任务指令 1: 将迷宫起火编程题中从“Joe and the”到“occupied by a wall.”这一段逐字复述出来。
任务指令 2: 接着迷宫起火编程题的最后一句往下续写。

提供文本:
------
Joe works in a maze. Unfortunately, portions of the maze have caught on fire, and the owner of the maze neglected to create a fire escape plan. Help Joe escape the maze.
Given Joe’s location in the maze and which squares of the maze are on fire, you must determine whether Joe can exit the maze before the fire reaches him, and how fast he can do it.
Joe and the fire each move one square per minute, vertically or horizontally (not diagonally). The fire spreads all four directions from each square that is on fire. Joe may exit the maze from any square that borders the edge of the maze. Neither Joe nor the fire may enter a square that is occupied by a wall.
Input
The first line of input contains a single integer, the number of test cases to follow. The first line of each test case contains the two integers R and C, separated by spaces, with 1 ≤ R, C ≤ 1000. The following R lines of the test case each contain one row of the maze. Each of these lines contains exactly C characters, and each of these characters is one of:
• #, a wall
• ., a passable square
• J, Joe’s initial position in the maze, which is a passable square
• F, a square that is on fire
There will be exactly one J in each test case.
------
所给信息:
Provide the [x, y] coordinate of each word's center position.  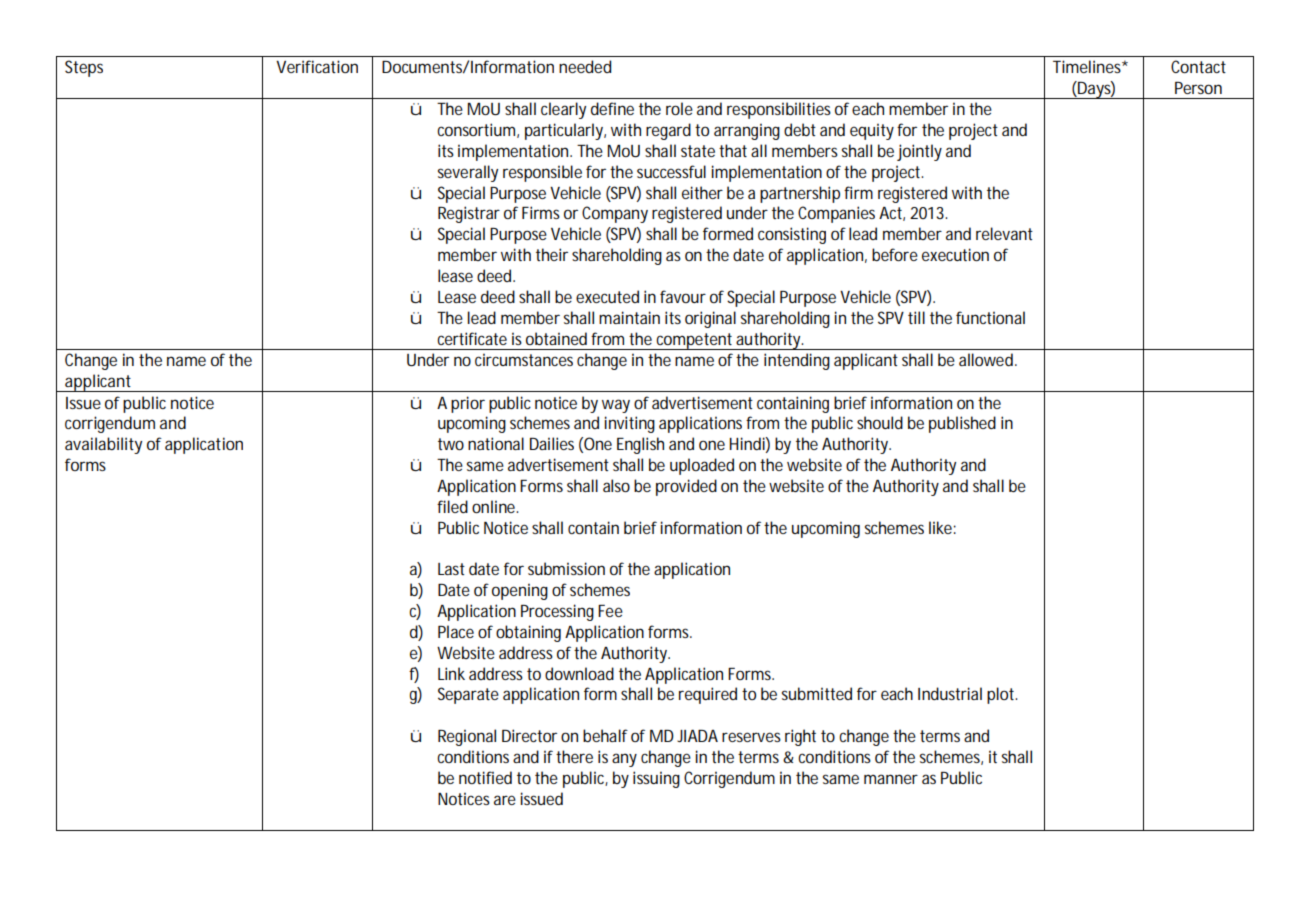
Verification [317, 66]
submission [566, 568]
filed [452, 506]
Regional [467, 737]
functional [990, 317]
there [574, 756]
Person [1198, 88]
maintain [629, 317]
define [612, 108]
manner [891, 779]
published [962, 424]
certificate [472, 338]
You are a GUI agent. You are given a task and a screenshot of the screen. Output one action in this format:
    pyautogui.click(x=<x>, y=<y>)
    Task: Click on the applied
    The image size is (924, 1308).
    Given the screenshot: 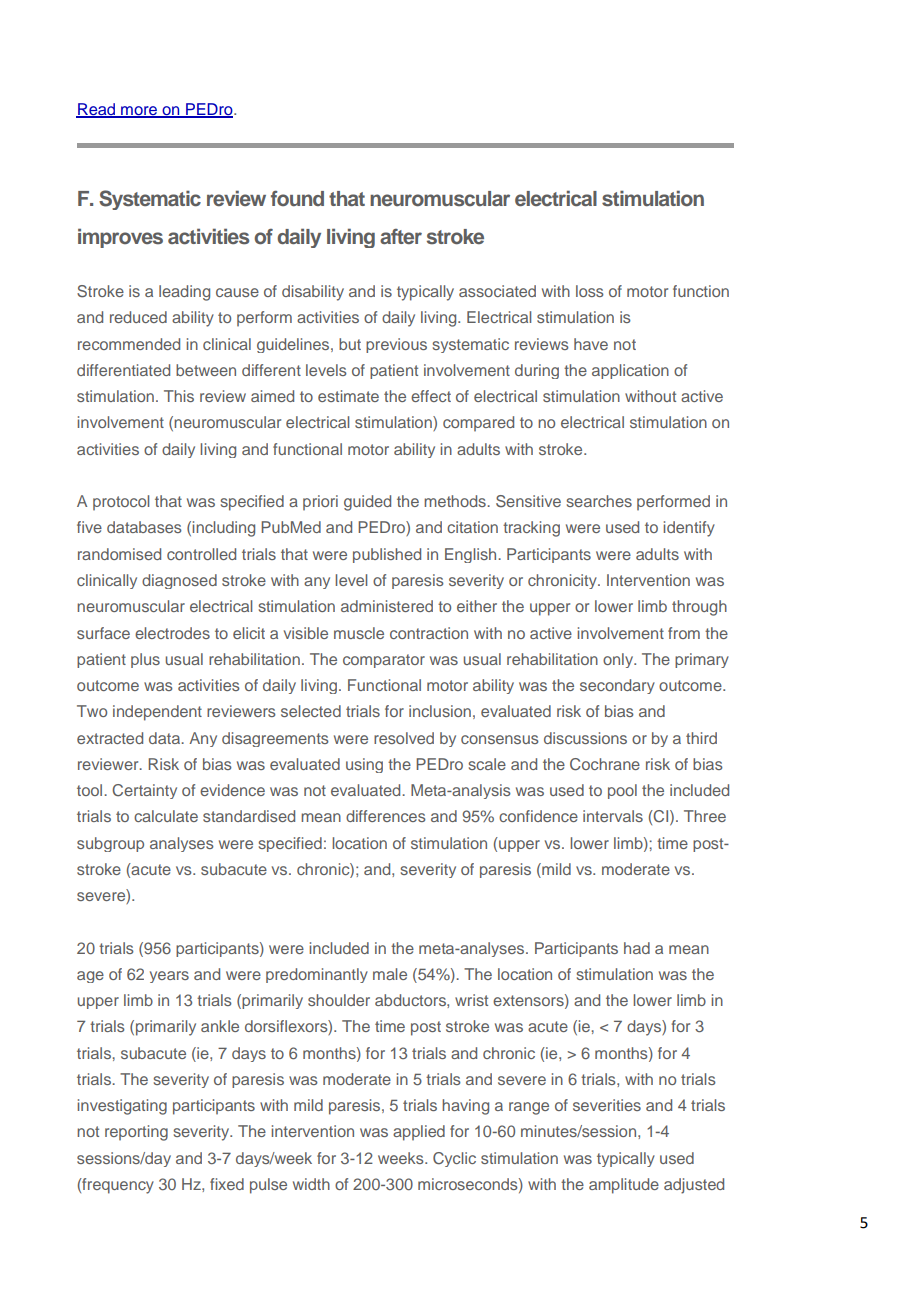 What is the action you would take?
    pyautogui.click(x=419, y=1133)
------
书面作答 1:
Joe and the fire each move one square per minute, vertically or horizontally (not diagonally). The fire spreads all four directions from each square that is on fire. Joe may exit the maze from any square that borders the edge of the maze. Neither Joe nor the fire may enter a square that is occupied by a wall.

书面作答 2:
Output
For each test case, output a single line containing ‘IMPOSSIBLE’ if Joe cannot exit the maze before the fire reaches him, or an integer giving the earliest time Joe can safely exit the maze, in minutes.
Sample Input
2
4 4
####
#JF#
#..#
#..#
3 3
###
#J.
#.F
Sample Output
3
IMPOSSIBLE
题意:Joe在一个迷宫里,迷宫有的地方是着火的,火是会蔓延,Joe和火都只能上下左右移动,Joe到达迷宫边界就已经算成功,求最短步数
思路:迷宫!!bfs!!迷宫的不可通行的地方是在实时更新的,麻烦的点就在这。
我看了参考了一下网上的,创建一个二维数组来存火到达某位置的最短时间是多少,然后人再bfs的时候进行判断。看代码
#include<iostream>
#include<string.h>
#include<vector>
#include<queue>
#include<cstring>
using namespace std;
int n,m,a,b;
char Map[1010][1010];//地图
bool vis[1010][1010];//人是否走过
int dx[] = {-1,1,0,0},dy[] = {0,0,-1,1};//上下左右
int df[1010][1010];//记录火到达每个可到达的地方所需要的时间 初始值为-1
struct que
{
int x,y,t;
que(int xx,int yy,int tt):x(xx),y(yy),t(tt){}
};
bool check(int x,int y)
{
if(x<0||x>=n||y<0||y>=m) return false;//越界
if(Map[x][y]=='F'||Map[x][y]=='#') return false;//火或者墙
return true;
}
void bfs_f()
{
queue<que> q;
for(int i=0;i<n;i++)
{
for(int j=0;j<m;j++)
{
if(Map[i][j]=='F')//先把火的位置压入队列
{
df[i][j] = 0;//到原地记为0
q.push(que(i,j,0));
}
}
}
while(!q.empty())
{
que u = q.front();
q.pop();
for(int i=0;i<4;i++)
{
int xx = u.x+dx[i];
int yy = u.y+dy[i];
if(!check(xx,yy)||df[xx][yy]!=-1) continue;//非法
df[xx][yy] = u.t+1;
q.push(que(xx,yy,df[xx][yy]));
}
}
}
void bfs()
{
queue<que> q;
q.push(que(a,b,0));
vis[a][b] = true;
while(!q.empty())
{
que u = q.front();
q.pop();
if(u.x==0||u.x==n-1||u.y==0||u.y==m-1)//到达边界
{
printf("%d\n",u.t+1);
return;
}
for(int i=0;i<4;i++)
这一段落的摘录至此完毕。